ScrapeBox Forum
Custom data grabber with regex issue - Printable Version

+- ScrapeBox Forum (https://www.scrapeboxforum.com)
+-- Forum: ScrapeBox Main Discussion (https://www.scrapeboxforum.com/Forum-scrapebox-main-discussion)
+--- Forum: General ScrapeBox Talk (https://www.scrapeboxforum.com/Forum-general-scrapebox-talk)
+--- Thread: Custom data grabber with regex issue (/Thread-custom-data-grabber-with-regex-issue)



Custom data grabber with regex issue - Splendens - 01-15-2020

Hello,

I'm looking to use Scrapebox to scrape all domain name mentions on a list just shy of 4000 web page urls.

The domain names are formatted on the pages like so:

Scrapeboxforum.com
Scrapeboxinfo.net
Scrapeboxhub.org

The domain names are plain text. They are not hyperlinks.

If it helps, they are also always in between <td> and </td> elements.  

I already have my list of almost 4000 urls I want to scan.

I am using 5 private proxies that have been tested and saved.
I think they're being applied when using the Custom Data Grabber, but honestly I struggle with Scrapebox.

I created inbound and outbound rules for Scrapebox in Windows Firewall.
I can do other things using Scrapebox that do work. Like grabbing internal links on the domain I'm getting the urls from.  

I created a Custom Data Grabber Module and under that a Module Mask:

https://imgur.com/a/TpER4Q3


I tried several regex examples and found this one:

Code:
^(?=.{1,253}\.?$)(?:(?!-|[^.]+_)[A-Za-z0-9-_]{1,63}(?<!-)(?:\.|$)){2,}$


Source: https://stackoverflow.com/a/41193739/5048548


I tested it using the tool on https://regex101.com/ and 3 sample urls come up as matches (as far as I can tell?):

https://imgur.com/iVR422q


However, when I run my Module all I get is this:

https://imgur.com/dGgD3Ft


The Module data folder contains a csv for every time I run the Module, containing two odd characters in the first cell:

https://imgur.com/OS3uupX


I ran several of the urls through browseo.net and the domain names on those urls are readable according to that tool.

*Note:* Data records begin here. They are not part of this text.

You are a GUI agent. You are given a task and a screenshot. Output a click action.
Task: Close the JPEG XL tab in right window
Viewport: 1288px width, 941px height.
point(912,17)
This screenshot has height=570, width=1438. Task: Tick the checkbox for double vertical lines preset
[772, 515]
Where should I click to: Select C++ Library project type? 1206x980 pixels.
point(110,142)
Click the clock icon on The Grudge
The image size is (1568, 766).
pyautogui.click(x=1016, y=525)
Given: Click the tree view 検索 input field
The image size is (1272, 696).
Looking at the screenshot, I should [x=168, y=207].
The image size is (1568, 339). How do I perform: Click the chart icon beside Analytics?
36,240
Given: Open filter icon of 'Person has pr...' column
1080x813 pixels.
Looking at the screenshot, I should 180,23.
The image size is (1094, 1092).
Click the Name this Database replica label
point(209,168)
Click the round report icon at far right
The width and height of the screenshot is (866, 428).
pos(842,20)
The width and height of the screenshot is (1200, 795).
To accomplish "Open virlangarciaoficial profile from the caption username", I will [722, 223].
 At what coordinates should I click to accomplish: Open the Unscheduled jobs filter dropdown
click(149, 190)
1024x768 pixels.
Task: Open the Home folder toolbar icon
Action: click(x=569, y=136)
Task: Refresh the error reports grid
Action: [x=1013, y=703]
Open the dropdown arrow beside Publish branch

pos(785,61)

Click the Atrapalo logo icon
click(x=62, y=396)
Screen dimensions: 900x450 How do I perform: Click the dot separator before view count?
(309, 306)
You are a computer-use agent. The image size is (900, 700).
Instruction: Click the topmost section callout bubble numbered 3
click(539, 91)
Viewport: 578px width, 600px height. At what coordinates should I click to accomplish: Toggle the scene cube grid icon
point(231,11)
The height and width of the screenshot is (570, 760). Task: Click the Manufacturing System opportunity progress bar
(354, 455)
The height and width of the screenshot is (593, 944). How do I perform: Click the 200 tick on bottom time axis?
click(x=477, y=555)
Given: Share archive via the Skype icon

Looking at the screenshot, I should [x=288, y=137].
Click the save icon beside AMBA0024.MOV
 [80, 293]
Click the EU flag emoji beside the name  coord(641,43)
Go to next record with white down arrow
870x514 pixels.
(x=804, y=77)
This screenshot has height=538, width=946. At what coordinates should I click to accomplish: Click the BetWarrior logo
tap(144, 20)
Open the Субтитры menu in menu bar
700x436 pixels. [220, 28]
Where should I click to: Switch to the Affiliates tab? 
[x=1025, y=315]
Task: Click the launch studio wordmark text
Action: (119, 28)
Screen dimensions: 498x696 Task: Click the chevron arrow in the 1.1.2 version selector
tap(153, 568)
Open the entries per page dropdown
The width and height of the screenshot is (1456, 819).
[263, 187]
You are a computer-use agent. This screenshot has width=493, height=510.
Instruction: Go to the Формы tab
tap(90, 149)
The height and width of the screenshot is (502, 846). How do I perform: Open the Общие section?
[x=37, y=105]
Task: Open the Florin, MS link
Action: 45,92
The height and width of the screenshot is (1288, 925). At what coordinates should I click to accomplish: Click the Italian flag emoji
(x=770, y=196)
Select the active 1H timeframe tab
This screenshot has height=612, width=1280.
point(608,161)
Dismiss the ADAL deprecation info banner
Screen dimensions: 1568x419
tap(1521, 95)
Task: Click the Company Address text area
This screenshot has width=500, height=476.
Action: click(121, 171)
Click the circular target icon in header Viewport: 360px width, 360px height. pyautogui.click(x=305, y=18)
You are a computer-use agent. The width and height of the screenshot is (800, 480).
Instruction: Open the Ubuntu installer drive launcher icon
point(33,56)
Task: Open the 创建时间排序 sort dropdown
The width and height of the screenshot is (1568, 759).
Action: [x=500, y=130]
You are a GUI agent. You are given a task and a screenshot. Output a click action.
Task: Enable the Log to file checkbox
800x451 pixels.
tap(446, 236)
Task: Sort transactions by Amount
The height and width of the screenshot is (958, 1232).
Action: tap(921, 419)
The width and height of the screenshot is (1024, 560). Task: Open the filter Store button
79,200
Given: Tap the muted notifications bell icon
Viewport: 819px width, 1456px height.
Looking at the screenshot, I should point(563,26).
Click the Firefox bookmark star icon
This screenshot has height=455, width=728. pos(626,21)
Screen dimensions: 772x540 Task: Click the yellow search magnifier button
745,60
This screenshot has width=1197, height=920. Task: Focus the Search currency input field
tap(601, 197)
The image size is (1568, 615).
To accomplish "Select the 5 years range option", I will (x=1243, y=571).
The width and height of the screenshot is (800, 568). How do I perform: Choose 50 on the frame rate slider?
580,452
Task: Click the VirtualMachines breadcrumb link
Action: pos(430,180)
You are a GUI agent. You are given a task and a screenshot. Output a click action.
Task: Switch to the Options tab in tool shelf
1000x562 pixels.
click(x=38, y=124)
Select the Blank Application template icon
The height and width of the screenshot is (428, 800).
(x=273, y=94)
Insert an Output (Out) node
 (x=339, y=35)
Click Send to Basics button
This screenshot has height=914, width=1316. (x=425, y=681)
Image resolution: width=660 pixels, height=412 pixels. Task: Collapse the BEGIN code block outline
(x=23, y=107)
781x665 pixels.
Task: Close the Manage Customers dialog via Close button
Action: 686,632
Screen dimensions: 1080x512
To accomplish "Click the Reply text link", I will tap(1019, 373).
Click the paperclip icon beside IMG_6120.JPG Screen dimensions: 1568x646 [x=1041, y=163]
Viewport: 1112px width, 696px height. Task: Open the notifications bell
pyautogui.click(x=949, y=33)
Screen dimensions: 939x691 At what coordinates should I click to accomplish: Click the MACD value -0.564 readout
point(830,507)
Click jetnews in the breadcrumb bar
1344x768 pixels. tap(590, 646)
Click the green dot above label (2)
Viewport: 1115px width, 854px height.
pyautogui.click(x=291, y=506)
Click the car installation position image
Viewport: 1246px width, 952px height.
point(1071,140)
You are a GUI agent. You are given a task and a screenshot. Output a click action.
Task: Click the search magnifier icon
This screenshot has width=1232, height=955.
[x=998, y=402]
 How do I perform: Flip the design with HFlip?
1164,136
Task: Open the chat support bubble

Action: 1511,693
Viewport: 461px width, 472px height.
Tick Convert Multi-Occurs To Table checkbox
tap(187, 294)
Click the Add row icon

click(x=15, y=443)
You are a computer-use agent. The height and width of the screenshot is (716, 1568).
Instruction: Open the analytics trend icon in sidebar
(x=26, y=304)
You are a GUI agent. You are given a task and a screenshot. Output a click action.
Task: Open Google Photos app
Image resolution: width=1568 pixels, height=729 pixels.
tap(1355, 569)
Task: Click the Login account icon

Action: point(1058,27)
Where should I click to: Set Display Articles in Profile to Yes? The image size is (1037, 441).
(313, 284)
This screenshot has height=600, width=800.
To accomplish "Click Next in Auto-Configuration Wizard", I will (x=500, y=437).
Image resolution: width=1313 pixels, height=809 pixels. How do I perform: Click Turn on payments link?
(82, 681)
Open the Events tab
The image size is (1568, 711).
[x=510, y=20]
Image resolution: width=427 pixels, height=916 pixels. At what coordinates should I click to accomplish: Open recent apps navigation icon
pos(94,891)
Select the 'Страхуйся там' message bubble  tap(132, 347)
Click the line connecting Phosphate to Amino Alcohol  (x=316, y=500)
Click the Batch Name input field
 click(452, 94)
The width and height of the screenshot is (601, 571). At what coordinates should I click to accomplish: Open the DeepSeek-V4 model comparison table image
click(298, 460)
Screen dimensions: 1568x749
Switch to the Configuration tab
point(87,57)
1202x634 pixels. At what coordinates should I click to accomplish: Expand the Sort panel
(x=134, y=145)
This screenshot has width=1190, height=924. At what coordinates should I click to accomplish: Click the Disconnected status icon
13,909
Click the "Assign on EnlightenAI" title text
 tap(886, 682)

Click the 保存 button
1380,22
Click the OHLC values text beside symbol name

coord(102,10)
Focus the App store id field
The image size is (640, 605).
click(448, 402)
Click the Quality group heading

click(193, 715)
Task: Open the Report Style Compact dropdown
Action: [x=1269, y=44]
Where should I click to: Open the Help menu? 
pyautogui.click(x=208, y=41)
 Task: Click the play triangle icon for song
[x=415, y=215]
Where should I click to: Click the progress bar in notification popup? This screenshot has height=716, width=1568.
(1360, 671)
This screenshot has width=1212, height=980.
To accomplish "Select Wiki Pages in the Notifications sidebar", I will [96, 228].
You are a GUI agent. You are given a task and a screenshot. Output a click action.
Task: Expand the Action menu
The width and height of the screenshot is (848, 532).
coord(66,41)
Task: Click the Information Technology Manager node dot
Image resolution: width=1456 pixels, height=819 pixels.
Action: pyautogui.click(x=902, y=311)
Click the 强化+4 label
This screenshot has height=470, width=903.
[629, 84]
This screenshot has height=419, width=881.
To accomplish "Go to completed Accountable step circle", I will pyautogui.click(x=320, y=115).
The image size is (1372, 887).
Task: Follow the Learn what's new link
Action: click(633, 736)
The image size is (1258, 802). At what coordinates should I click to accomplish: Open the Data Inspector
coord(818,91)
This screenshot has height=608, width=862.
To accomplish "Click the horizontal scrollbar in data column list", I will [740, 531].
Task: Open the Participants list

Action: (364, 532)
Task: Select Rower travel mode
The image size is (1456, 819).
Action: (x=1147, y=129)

Does anyone know where I'm going wrong here?
Or is there a better way to scrape domain name MENTIONS from a list of urls?

Thank you in advance!


RE: Custom data grabber with regex issue - loopline - 01-16-2020

remove the ^ at the front and the $ at the end, scrapebox adds those automatically.

Also here is a little info directly from support:
It uses PCRE, which is Perl Compatible Regular Expressions https://www.google.com/search?q=Perl+Compatible+Regular+Expressions&ie=utf-8



Any regex should have the leading ^ and ending $ removed. This means match the start and end of the line, however when scraping stuff from HTML the data isn’t going to sit perfectly on the start and end of a line of source code there’s going to be other HTML and content before and after the data being scraped.

The regex here should all work http://www.regexlib.com/Search.aspx?k=phone%20number but if it starts with ^ and ends with $ they simply need to be removed.


RE: Custom data grabber with regex issue - Splendens - 01-16-2020

Hi Matt,

Thank you for taking the time to reply. And for all the awesome instructional content you have created for Scrapebox.

I didn't come across any information on the type of regex used by Scrapebox (and didn't know there were several types). Is there an official Scrapebox documentation that I haven't come across?

I like finding solutions on my own without bothering anyone, but sometimes I feel that's hard to do within the Scrapebox ecosystem.

I removed the ^ at the front and the $ at the end. I read you're not the biggest fan of Regex, so thank you again for having a look at this. Smile

The Custom Data Grabber still didn't return any domains using the updated Module. However, it did create empty txt files in the module data folder instead of csv files with two weird characters in the first cell.

Then I tried the following regex from the site you linked:

Code:
[a-zA-Z0-9\-\.]+\.(com|org|net|mil|edu|COM|ORG|NET|MIL|EDU)


Source: http://www.regexlib.com/REDetails.aspx?regexp_id=25

Removed the ^ at the front and the $ at the end.
Added the specific tlds I wanted to have returned.

And now it's working.

I don't quite know why. But here we are. Hopefully it will help others searching for a solution in the future.

Thank you again for taking the time to reply. What's the best way people can support you considering you have no official ties to Scrapebox, but do so much for Scrapebox users?